Your goal |
A word-for-word copy of the entries is the goal; leave out the pictures.

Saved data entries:

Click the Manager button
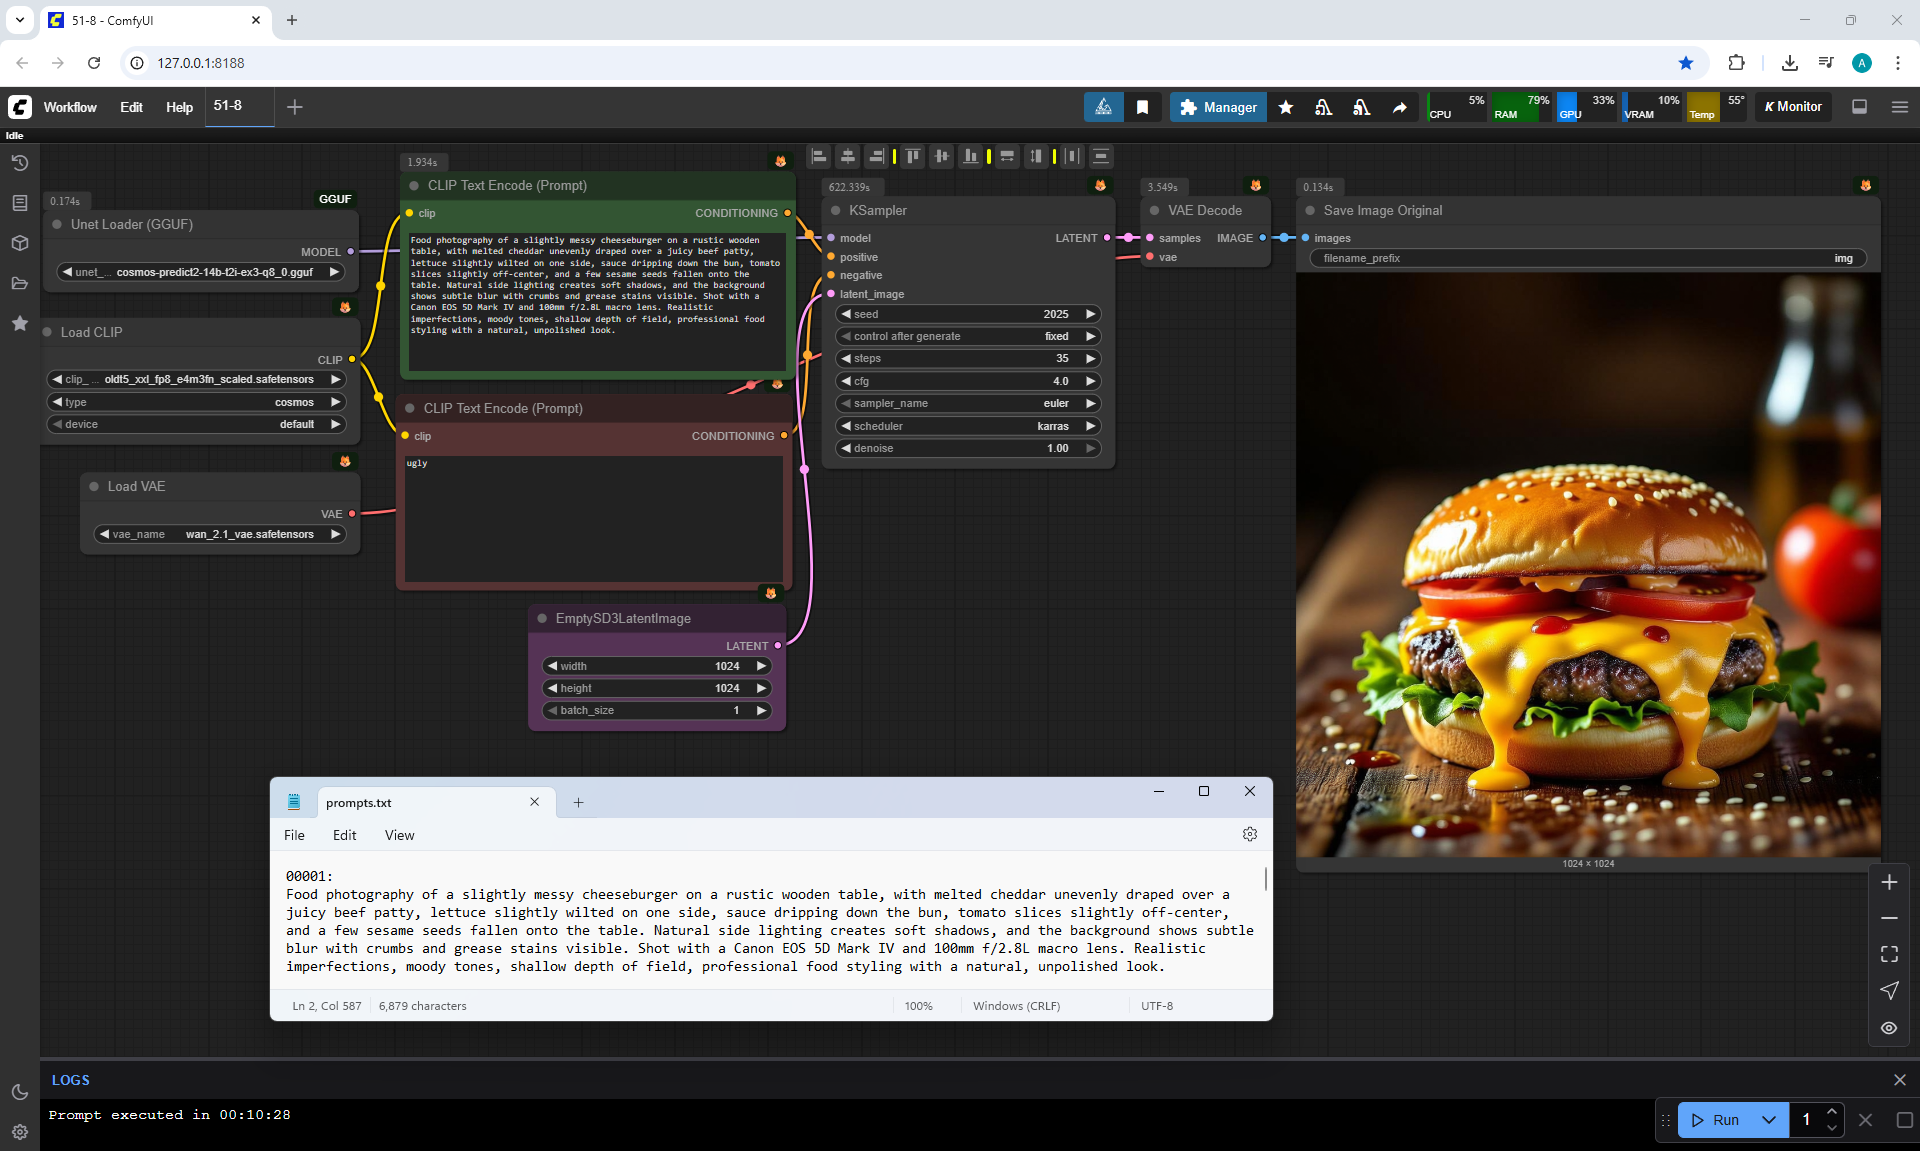coord(1218,107)
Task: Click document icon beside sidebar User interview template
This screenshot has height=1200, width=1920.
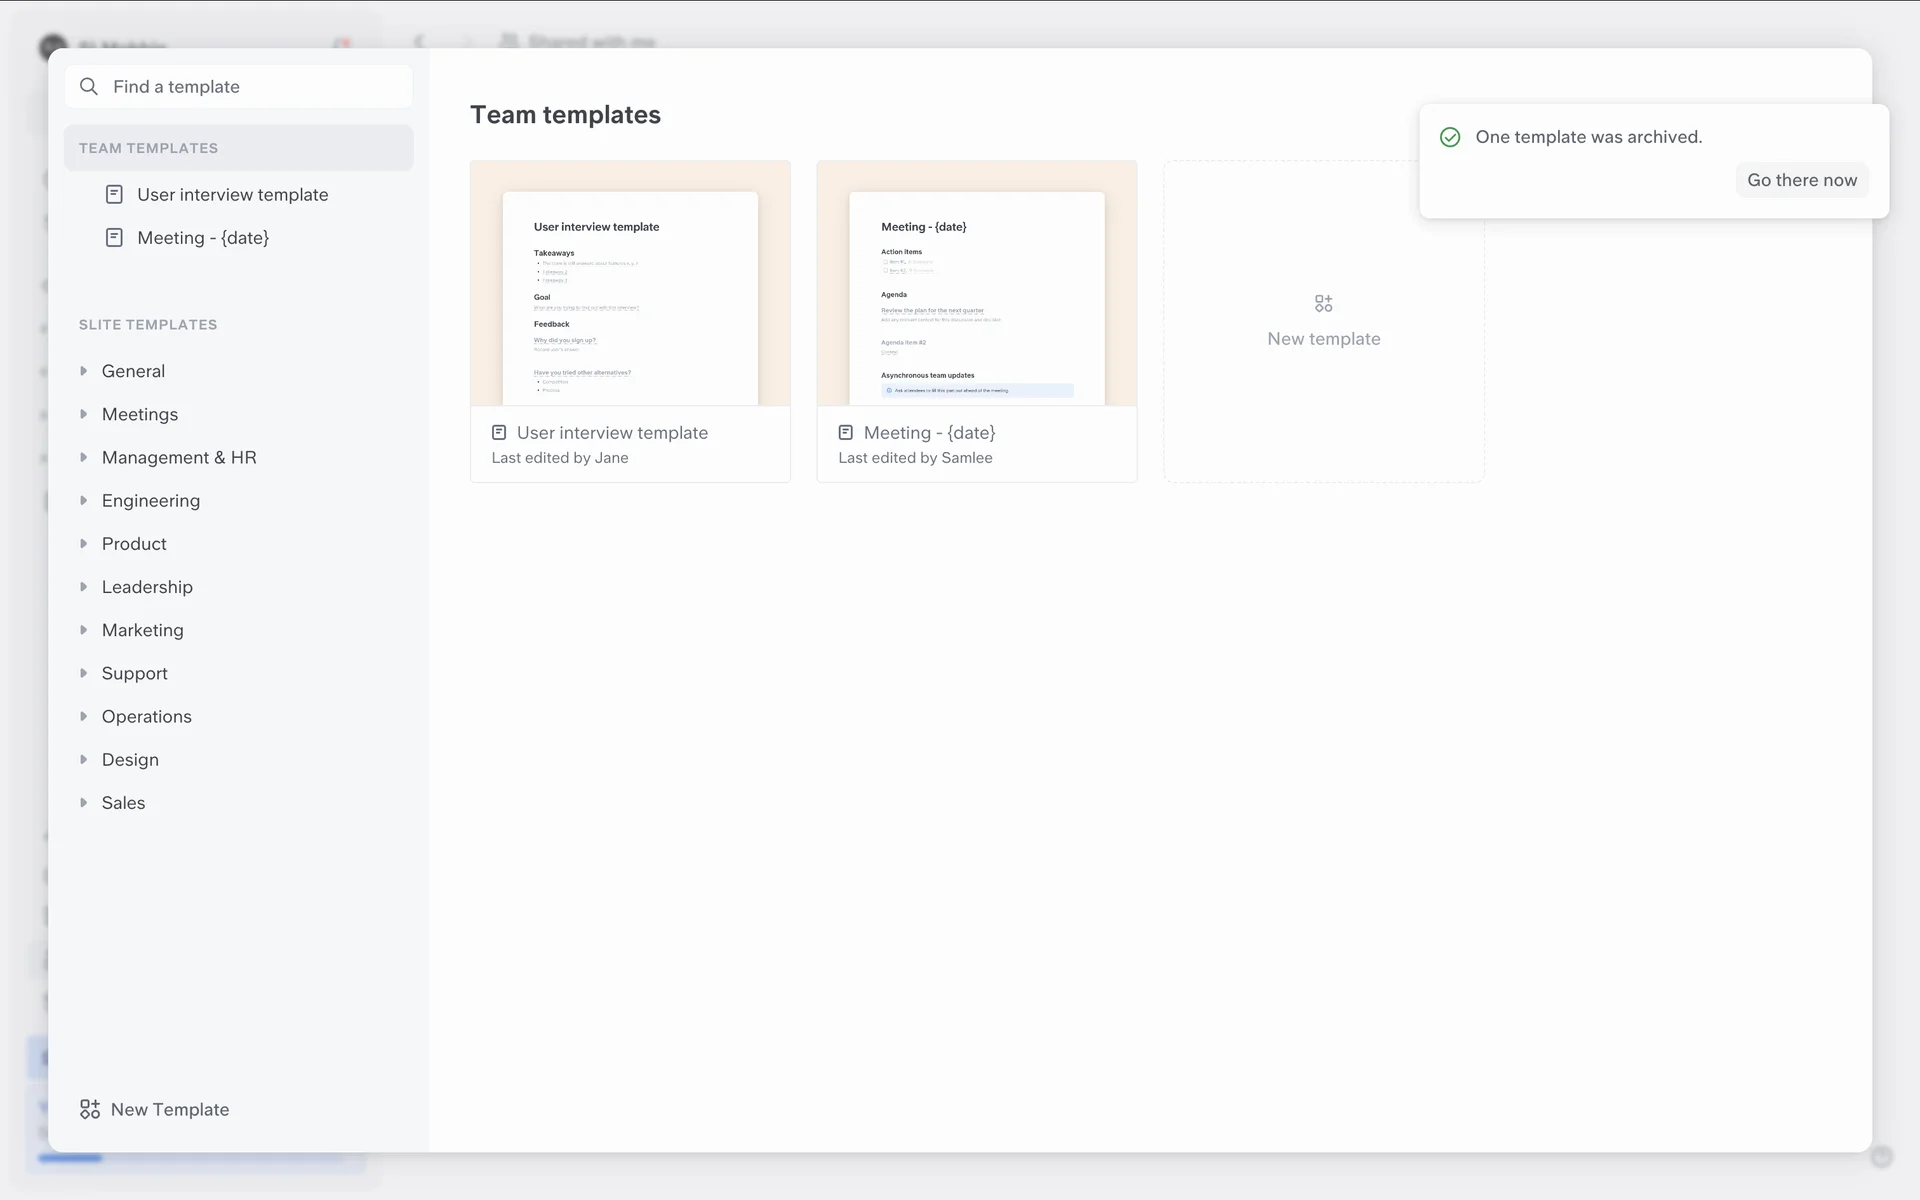Action: [114, 194]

Your solution |
Click the Manager button
coord(1218,107)
Task: Click document icon beside sidebar User interview template
This screenshot has height=1200, width=1920.
Action: [114, 194]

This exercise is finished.